- Page text -
::::::::

REGRID is not a single program, but a suite of programs to handle various tasks of the REGRID package. The tasks are split up into two main components:
1) data input (i.e., reading the original meteorological analyses)
The data input task is handled by the programs collectively known as "pregrid", and the interpolation to the MM5 grid is handled by the program "regridder". Communication between these programs is accomplished via intermediate files written in a pretty simple format. The pregrid tasks are further subdivided into programs which read some specific data formats, while the regridder tasks are managed in a single program. The intent is that individual users can easily write their own data input programs (i.e., their own pregrid programs) if necessary, thus introducing their own data into the MM5 Modeling System.
This division separates the fairly messy and very dataset-specific task of reading data from the more general task of interpolation. By this division, REGRID can be easily expanded to ingest more data sets, and users can more easily ingest their own data sets for use in the MM5 system.
The pregrid program expects to find files of gridded meteorological analyses. Currently, pregrid can read many data sets formatted in GRIB Edition 1 (hereinafter referred to as GRIB), as well as several GRIB and non-GRIB data sets that have traditionally been available to MM5 users.
Most of the individual pregrid programs, particularly those dealing with GRIB datasets, also expect to find tables which tell the pregrid program what fields to access from the input files. These are referred to as "Vtables" and are discussed in greater detail below.
A Fortran namelist file passes user-specified options to pregrid. For pregrid, this is mostly date information.
The regridder program expects to find in the files from pregrid the fields of temperature, horizontal wind components, relative humidity, height of pressure levels, sea-level pressure, sea-surface temperature, and snow-cover data. Other fields may be used as well, interpolated and passed on to the rest of the modeling system. When you set up and run the pregrid programs, you should verify that the files you pass to regridder contain the necessary fields. One way to verify this is to run regridder and see what error messages it gives you.

::::::::

- Exercise directions -
Retype the part of the REGRID text that opens with the words containing "The regridder program" and closes with "it gives you.", matching every word and punctuation mark.

- Given information -
::::::::

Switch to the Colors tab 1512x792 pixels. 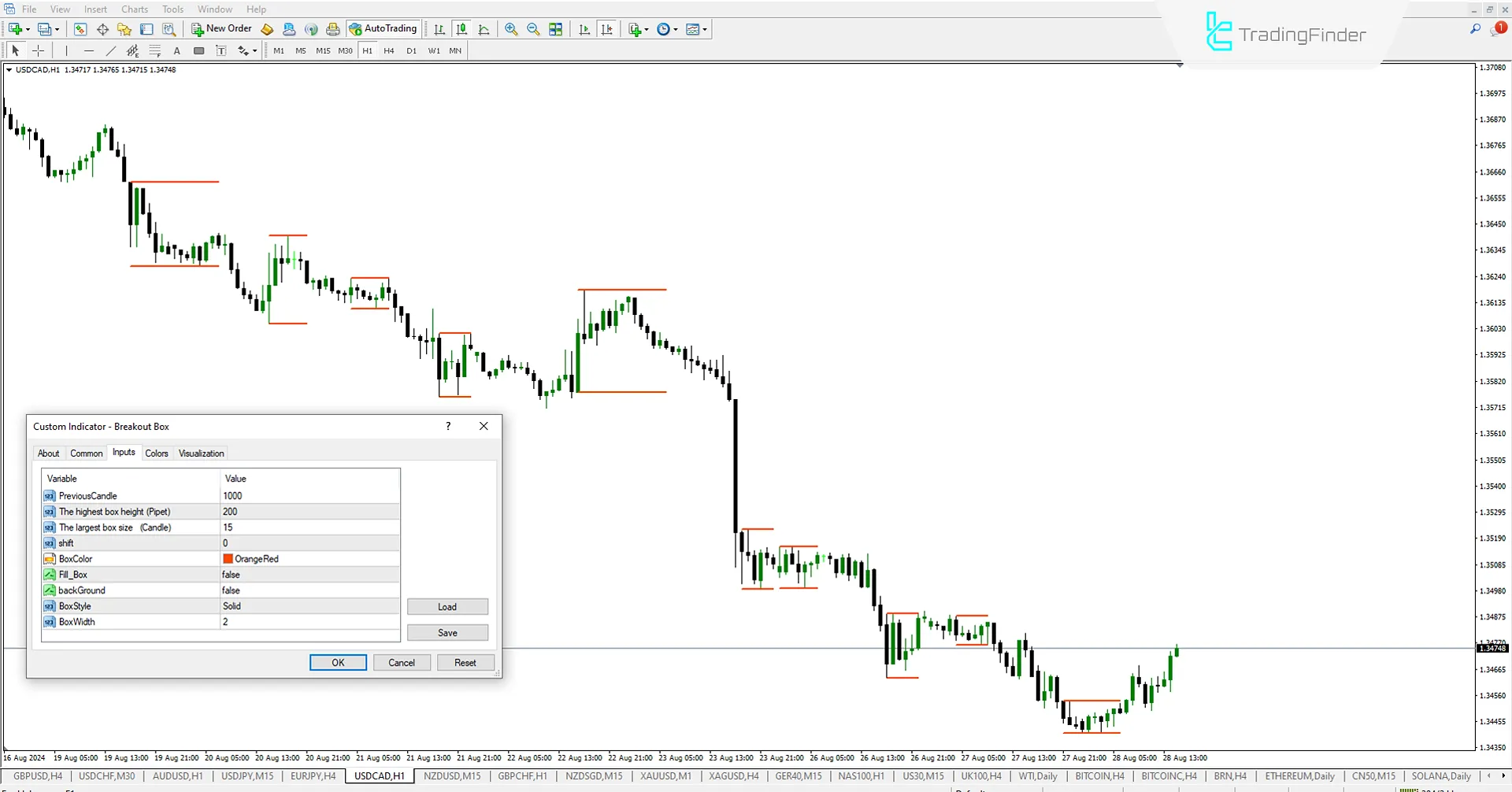[x=156, y=453]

::::::::

- Exercise result -
The regridder program expects to find in the files from pregrid the fields of temperature, horizontal wind components, relative humidity, height of pressure levels, sea-level pressure, sea-surface temperature, and snow-cover data. Other fields may be used as well, interpolated and passed on to the rest of the modeling system. When you set up and run the pregrid programs, you should verify that the files you pass to regridder contain the necessary fields. One way to verify this is to run regridder and see what error messages it gives you.